The kit has already been reviewed here and a very nice job was done so I went for a less weathered look, partly to be different and partly because I haven’t decided how I want to display it yet. It yearns for a vignette or diorama setting.
The build is pretty simple. There are 3 sections of wall each made up of 3 parts. There are also 3 pieces to place on top of the wall though only 2 are needed for the 3-piece section.
When completed the section is just over 4 inches long, 4 inches high and almost 2 and a half inches wide.
The parts fill together well and no putty was needed. A quick spray with some rattle can grey and a gloss coat and you are ready for the decals. There are a lot of decals.

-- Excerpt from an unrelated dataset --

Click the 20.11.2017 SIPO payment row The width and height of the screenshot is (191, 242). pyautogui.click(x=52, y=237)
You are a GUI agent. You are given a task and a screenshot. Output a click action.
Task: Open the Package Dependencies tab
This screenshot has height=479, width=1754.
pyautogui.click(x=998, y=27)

The wall was well decorated on the Western side and AFV Club provides a large decal sheet with multiple graffiti and written statements to decorate your wall as you see fit. I Googled for pics of the wall to get an idea for decal placement but the only decal I found in a picture was the blue guy who was part of an artist’s job after the wall came down. Since I couldn’t find anything else that seemed to match up, I just went with a small assortment. I can always add more later when I get to the display part.
Besides the historical significance of this model the other fun factor is the numerous display options you can do with it. Use whatever decals you want or if you are proficient with an airbrush, make your own. You can combine multiple kits together to get a longer stretch of wall and use it as a backdrop for a vehicle. If you are skilled enough you can also use it as a basis for the wall being torn down.
I really enjoyed this and am now on the lookout for a couple teens with spray cans as depicted in the box artwork.
Thanks to AFV Club and IPMS/USA for the review kit.